Hyperphosphorylation of hepatic proteome characterizes nonalcoholic fatty liver disease in S-adenosylmethionine deficiency.

Overview

Methionine adenosyltransferase 1a (MAT1A) is responsible for hepatic S-adenosyl-L-methionine (SAMe) biosynthesis. Mat1a ^-/- mice have hepatic SAMe depletion, develop nonalcoholic steatohepatitis (NASH) which is reversed with SAMe administration. We examined temporal alterations in the proteome/phosphoproteome in pre-disease and NASH Mat1a ^-/- mice, effects of SAMe administration, and compared to human nonalcoholic fatty liver disease (NAFLD).
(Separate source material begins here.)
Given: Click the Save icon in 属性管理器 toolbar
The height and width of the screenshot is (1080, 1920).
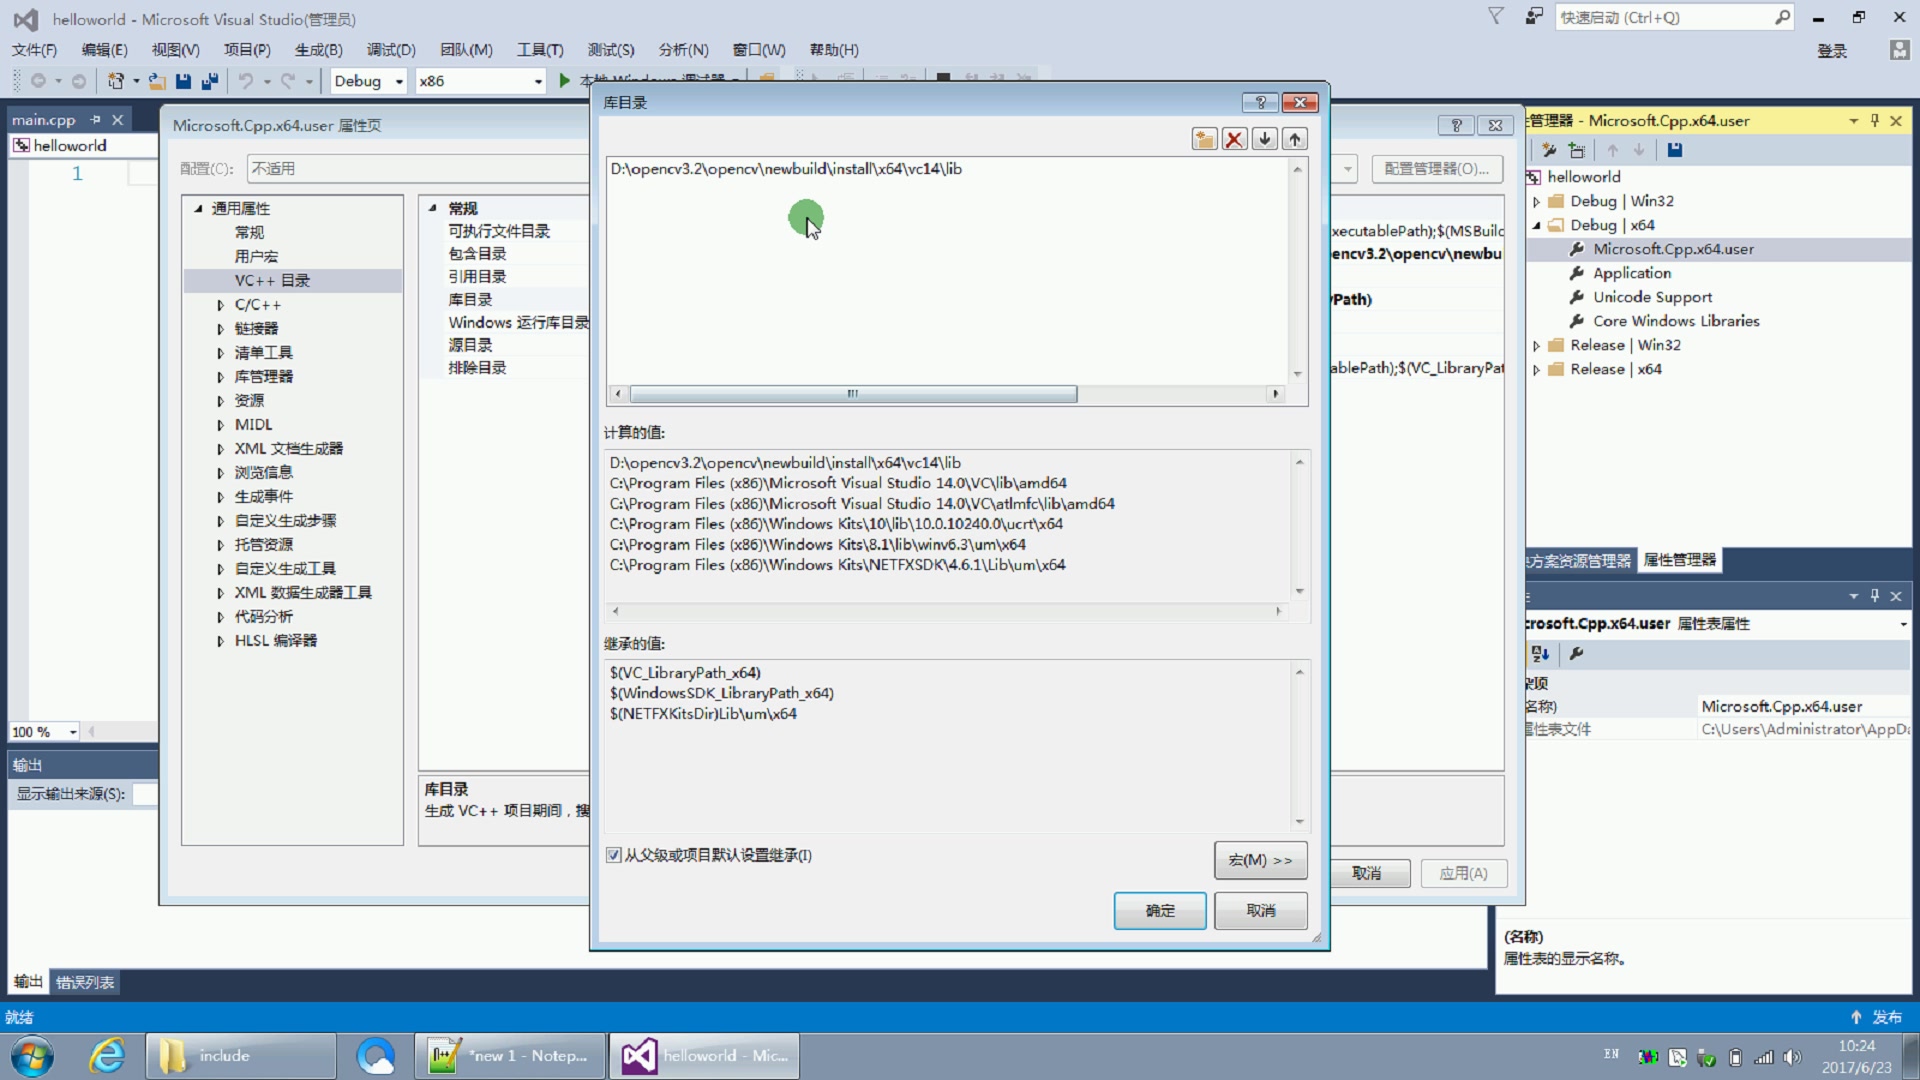Looking at the screenshot, I should pos(1676,150).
Mitochondrial and peroxisomal lipid metabolism proteins were altered in pre-disease mice and persisted in NASH Mat1a ^-/- mice, which exhibited more progressive alterations in cytoplasmic ribosomes, ER, and nuclear proteins. A common mechanism found in both pre-disease and NASH livers was a hyperphosphorylation signature consistent with casein kinase 2α (CK2α) and AKT1 activation, which was normalized by SAMe administration. This was mimicked in human NAFLD with a metabolomic signature (M-subtype) resembling Mat1a ^-/- mice. In conclusion, we have identified a common proteome/phosphoproteome signature between Mat1a ^-/- mice and human NAFLD M-subtype that may have pathophysiological and therapeutic implications.